My heart stuttered. Laura quieted.
“I didn’t say you were.”
“No. But you keep looking at me like you’re waiting for me to say sorry and vanish.”
His voice wasn’t angry. Just certain.
I hated that certainty.
“You don’t even know my name,” I said, grasping for control.
“Lily.”
I blinked. “You—how do you—?”
“Someone called out to you as you were running,” he replied. “I remembered.”
He was so calm, so composed. Like he could read the storm inside me and had already decided he wouldn’t be moved by it.
“I’m not interested in playing the mate game,” I whispered. “I’ve seen what it does to people. Makes them desperate. Pathetic. Weak.”
“And you think I’m weak?”
I looked up at him.
Tristan Hale wasn’t weak.
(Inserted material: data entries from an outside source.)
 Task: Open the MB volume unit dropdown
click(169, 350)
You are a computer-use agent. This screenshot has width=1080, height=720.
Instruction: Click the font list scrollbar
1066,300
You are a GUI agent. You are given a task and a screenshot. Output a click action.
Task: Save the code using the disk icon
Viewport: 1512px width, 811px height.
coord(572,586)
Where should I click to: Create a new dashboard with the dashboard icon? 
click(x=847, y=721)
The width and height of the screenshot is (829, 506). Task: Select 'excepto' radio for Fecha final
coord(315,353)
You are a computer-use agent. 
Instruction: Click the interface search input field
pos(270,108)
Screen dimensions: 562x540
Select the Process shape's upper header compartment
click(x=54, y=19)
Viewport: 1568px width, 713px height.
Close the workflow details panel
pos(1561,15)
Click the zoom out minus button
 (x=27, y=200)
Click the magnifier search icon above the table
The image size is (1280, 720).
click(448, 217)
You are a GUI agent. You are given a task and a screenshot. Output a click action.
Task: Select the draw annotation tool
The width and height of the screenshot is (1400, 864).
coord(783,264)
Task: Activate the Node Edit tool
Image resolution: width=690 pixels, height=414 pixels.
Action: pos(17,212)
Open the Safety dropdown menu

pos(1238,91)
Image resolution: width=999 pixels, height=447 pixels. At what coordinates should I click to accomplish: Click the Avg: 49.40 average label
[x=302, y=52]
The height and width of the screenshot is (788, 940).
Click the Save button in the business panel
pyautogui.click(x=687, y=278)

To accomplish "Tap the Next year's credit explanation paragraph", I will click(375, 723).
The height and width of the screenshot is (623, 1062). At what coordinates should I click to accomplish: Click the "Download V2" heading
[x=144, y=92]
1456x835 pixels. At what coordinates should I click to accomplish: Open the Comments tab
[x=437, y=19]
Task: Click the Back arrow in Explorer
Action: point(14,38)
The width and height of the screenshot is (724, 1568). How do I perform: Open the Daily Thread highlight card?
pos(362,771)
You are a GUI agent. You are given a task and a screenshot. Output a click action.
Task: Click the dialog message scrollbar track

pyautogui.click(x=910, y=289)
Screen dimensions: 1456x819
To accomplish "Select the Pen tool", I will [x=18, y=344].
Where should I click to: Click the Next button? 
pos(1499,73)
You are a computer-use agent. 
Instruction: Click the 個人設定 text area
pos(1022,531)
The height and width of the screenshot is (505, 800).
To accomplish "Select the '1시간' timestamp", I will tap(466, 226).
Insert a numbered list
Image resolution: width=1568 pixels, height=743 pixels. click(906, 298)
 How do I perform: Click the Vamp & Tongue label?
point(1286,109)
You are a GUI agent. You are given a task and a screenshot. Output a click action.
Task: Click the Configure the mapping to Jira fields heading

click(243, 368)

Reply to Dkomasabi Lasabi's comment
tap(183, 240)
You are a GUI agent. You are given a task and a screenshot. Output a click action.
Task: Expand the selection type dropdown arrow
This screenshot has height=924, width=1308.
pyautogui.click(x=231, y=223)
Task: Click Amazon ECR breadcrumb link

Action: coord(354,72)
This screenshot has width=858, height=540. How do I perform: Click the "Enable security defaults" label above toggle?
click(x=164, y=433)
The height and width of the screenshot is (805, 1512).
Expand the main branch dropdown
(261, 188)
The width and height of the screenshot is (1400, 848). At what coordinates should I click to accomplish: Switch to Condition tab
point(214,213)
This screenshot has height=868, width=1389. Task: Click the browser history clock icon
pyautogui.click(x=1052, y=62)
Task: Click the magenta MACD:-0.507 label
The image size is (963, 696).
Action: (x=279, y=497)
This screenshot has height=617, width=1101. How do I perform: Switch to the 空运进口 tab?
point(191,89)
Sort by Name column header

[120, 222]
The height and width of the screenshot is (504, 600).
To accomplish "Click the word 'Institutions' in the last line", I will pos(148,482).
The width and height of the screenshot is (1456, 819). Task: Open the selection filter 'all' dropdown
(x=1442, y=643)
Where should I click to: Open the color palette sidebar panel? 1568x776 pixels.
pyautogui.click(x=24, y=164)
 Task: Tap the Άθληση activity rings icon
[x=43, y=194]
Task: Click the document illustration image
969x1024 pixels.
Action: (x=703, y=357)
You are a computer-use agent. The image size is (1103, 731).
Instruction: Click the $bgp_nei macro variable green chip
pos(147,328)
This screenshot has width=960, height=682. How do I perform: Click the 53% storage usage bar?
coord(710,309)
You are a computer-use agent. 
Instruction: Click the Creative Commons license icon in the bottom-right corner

He was the kind of strong that didn’t need to shout. The kind of power that walked into a room and shifted the atmosphere without lifting a finger.
“No,” I admitted quietly. “I think you’re dangerous.”
Something flickered in his eyes. Not pride. Not ego. Something darker. Sadder.
“So are you,” he said.
I laughed—sharp and startled. “Me? I’m the emotional equivalent of a wet napkin.”
He didn’t smile. He just looked at me. Really looked.
“Don’t lie to yourself, Lily.”
And with that, he turned, opened the door, and left.
Just like that.
Like he hadn’t walked in, flipped my world inside out, and dropped a truth bomb like a mic at the end of a performance.
The moment the door clicked shut behind him, I sank down onto the closest crate.
Laura was quiet. Not content, not excited—just… listening.
“I hate him,” I muttered.
Laura hummed softly.
Liar.
I didn’t move for several minutes. Just sat there, surrounded by mop handles and tangled string lights, trying to catch my breath.
Trying to pretend I hadn’t just met the one person I was supposed to be tied to for the rest of my life.
And that I didn’t feel something terrifyingly magnetic every time he looked at me.
But I did.
Oh, I did.
And that? That was the real problem.